Gann knew that preserving capital was the foundation of long-term success

🎯 How to Practice

Follow these rules mechanically regardless of conviction level

🎙️ Master's Voice

Study the past to understand the future. History repeats because human nature does not change.
Gann spent years studying market history. He believed patterns repeat because human emotions remain constant.
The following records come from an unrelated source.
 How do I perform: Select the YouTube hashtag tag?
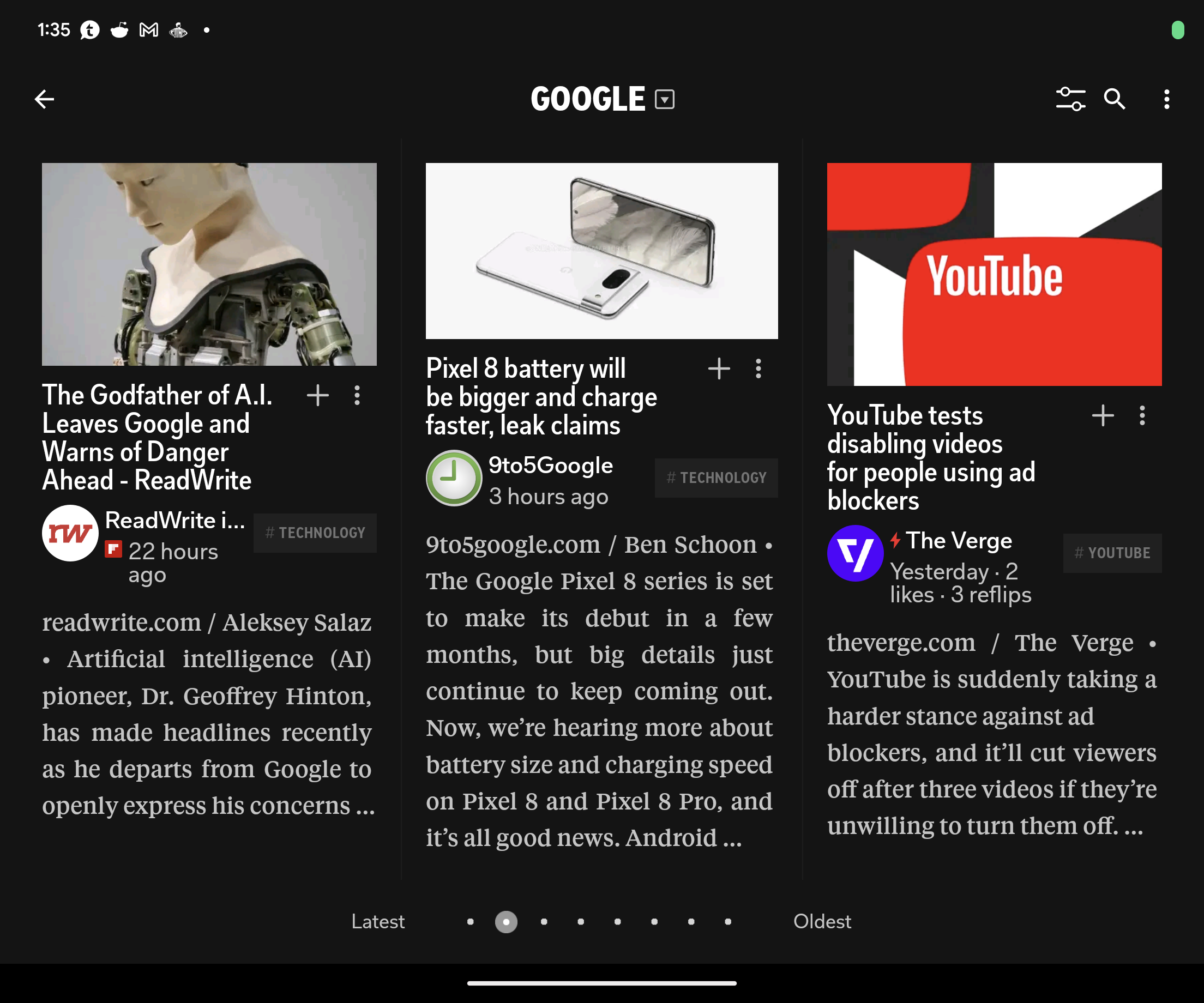click(x=1112, y=553)
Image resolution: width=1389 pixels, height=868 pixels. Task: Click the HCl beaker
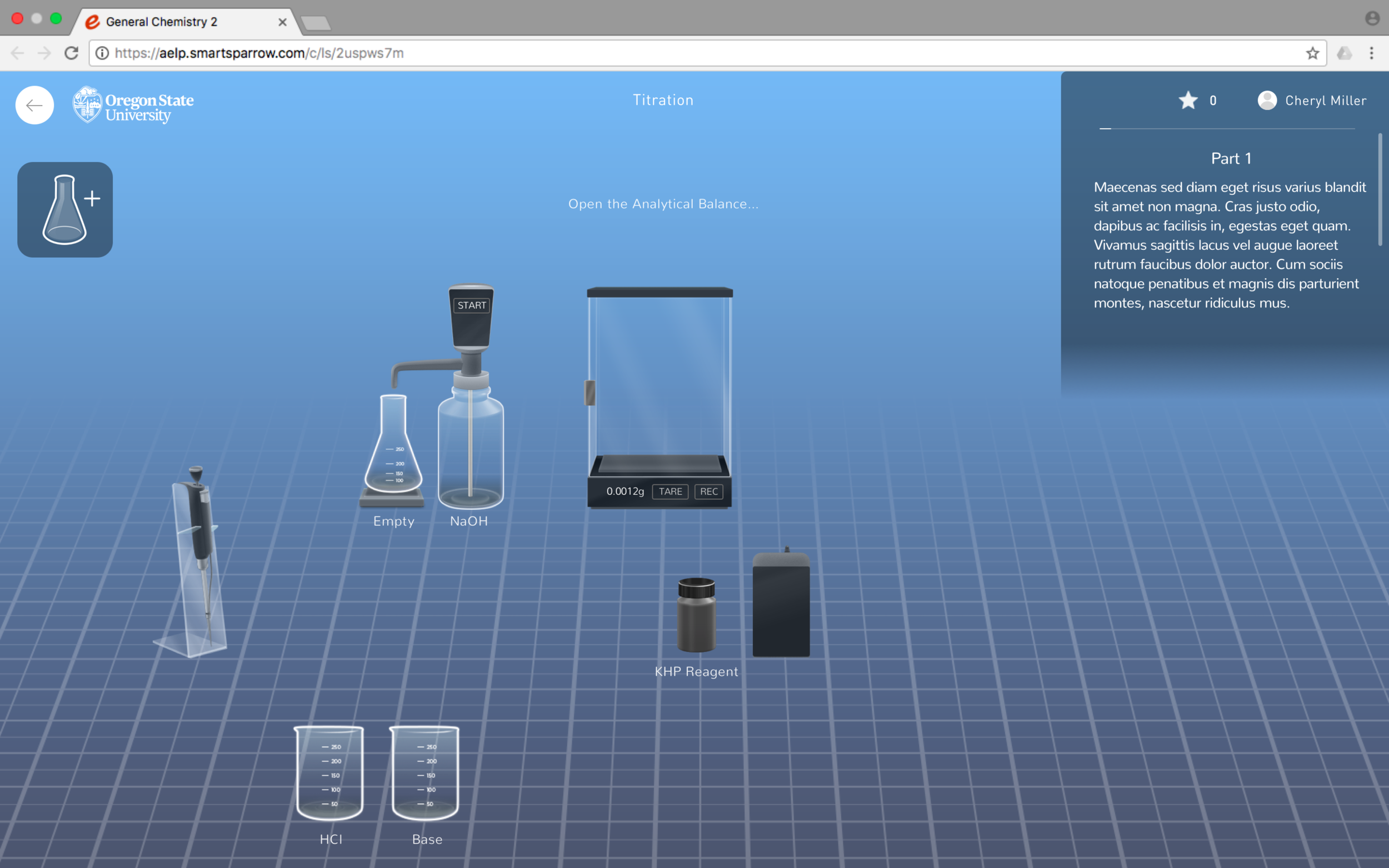[329, 772]
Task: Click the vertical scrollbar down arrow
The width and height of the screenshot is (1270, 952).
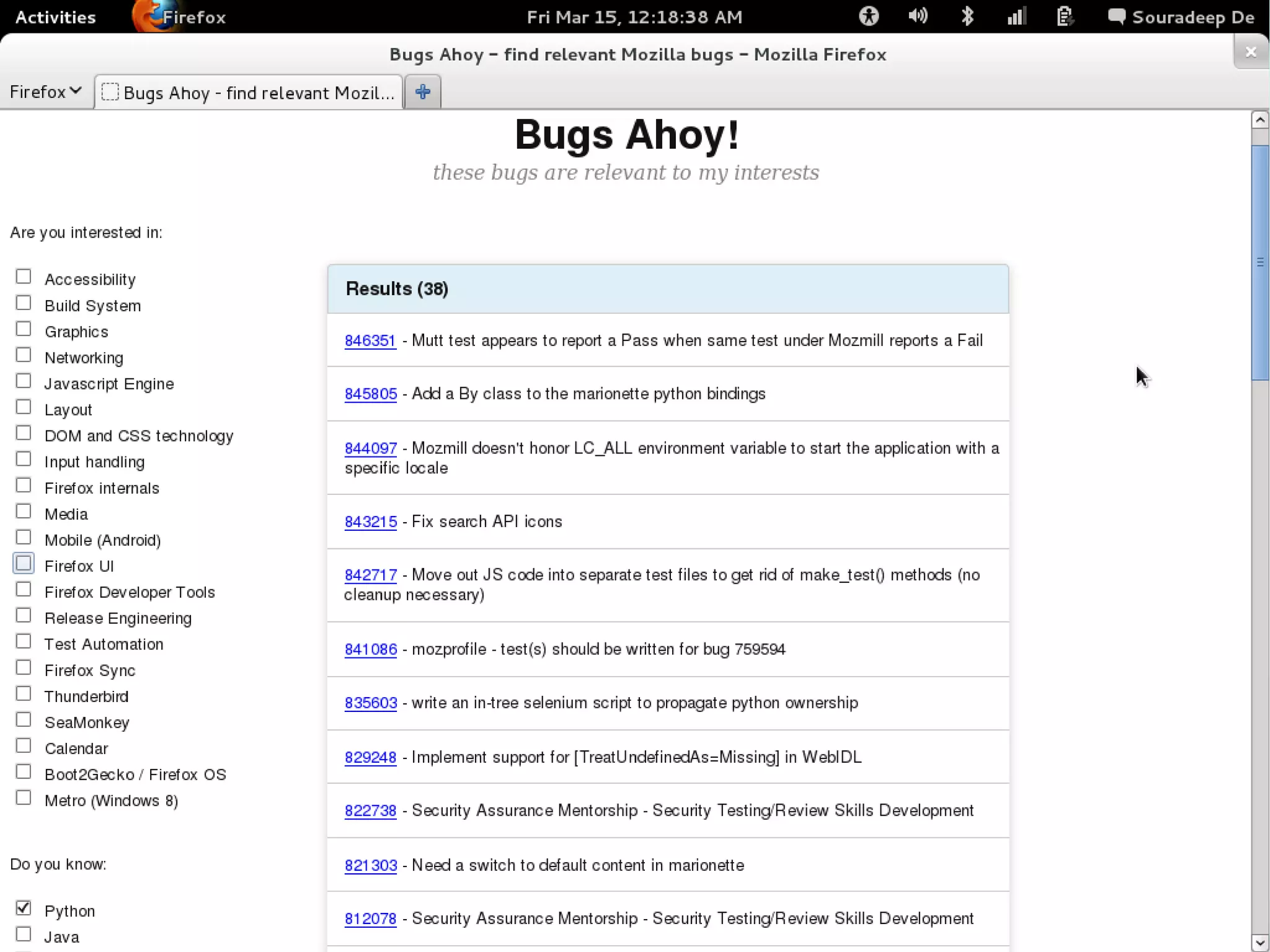Action: coord(1259,942)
Fear and greed create the same patterns across generations.

⚔️ Practical Guide

✅ Decision Checklist

  • Have I studied relevant history?
  • What historical parallels exist?
  • What can I learn from past cycles?

📋 Action Steps

  1. Study financial history extensively
  2. Look for patterns that repeat
  3. Use history to inform current decisions

🚨 Warning Signs

  • Ignoring history
  • Believing this time is different
  • Not studying past market behavior

⚠️ Common Pitfalls

Equating volatility with all forms of risk
Oversized positions without an exit plan
Using leverage to compensate for uncertainty

📚 Case Studies

1
Pre-Crash Speculation in U.S. Equities (1929)
A trader buys stocks on margin in mid-1929, ignoring Gann’s rules on overtrading, trend analysis, and protective stops.
✨ Outcome:Severe losses in the October crash; portfolio wiped out due to no stop-loss and failure to follow trend-reversal signals.
2
Crash of 1983—87 Bull Market Reversal (1987)
An investor rides the strong 1980s bull market, but unlike peers, applies Gann’s rules: pyramids cautiously, sets stops, and watches time and price cycles.
✨ Outcome:Capital mostly preserved in October 1987 crash; limited drawdowns and quick recovery enabled by disciplined exits.